"""

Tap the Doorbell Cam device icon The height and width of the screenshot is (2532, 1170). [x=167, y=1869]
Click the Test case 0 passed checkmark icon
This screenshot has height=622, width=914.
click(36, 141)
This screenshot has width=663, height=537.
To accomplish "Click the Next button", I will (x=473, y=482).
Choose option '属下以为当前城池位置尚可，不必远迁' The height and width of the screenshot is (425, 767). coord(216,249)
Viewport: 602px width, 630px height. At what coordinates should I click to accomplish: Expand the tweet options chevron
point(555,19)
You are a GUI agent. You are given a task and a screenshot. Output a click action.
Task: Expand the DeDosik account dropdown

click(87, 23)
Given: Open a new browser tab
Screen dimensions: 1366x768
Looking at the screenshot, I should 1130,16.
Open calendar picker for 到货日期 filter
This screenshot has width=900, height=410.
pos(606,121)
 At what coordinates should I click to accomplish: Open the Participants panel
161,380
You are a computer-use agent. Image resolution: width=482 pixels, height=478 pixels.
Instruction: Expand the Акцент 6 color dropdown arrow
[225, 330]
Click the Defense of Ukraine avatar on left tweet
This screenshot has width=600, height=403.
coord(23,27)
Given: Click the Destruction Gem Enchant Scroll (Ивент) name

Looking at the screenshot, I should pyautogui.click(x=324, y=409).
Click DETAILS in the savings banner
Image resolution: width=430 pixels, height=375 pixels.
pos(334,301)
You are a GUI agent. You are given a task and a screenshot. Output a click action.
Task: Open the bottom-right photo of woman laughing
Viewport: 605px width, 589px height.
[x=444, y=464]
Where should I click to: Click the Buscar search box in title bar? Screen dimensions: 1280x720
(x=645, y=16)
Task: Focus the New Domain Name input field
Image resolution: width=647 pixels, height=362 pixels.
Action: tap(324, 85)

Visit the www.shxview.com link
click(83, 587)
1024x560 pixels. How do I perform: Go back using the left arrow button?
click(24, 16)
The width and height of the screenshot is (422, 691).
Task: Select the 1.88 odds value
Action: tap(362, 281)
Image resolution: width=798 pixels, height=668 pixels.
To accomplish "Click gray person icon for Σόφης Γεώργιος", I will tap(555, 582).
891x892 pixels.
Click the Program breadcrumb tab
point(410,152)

"""

TO DO:
Your answer should consist of the lines from the line with "Where should I" through the last line of the data, set down exactly, both included.

ANSWER AREA:
Where should I click to: Click the Buscar search box in title bar? Screen dimensions: 1280x720
(x=645, y=16)
Task: Focus the New Domain Name input field
Image resolution: width=647 pixels, height=362 pixels.
Action: tap(324, 85)

Visit the www.shxview.com link
click(83, 587)
1024x560 pixels. How do I perform: Go back using the left arrow button?
click(24, 16)
The width and height of the screenshot is (422, 691).
Task: Select the 1.88 odds value
Action: tap(362, 281)
Image resolution: width=798 pixels, height=668 pixels.
To accomplish "Click gray person icon for Σόφης Γεώργιος", I will tap(555, 582).
891x892 pixels.
Click the Program breadcrumb tab
point(410,152)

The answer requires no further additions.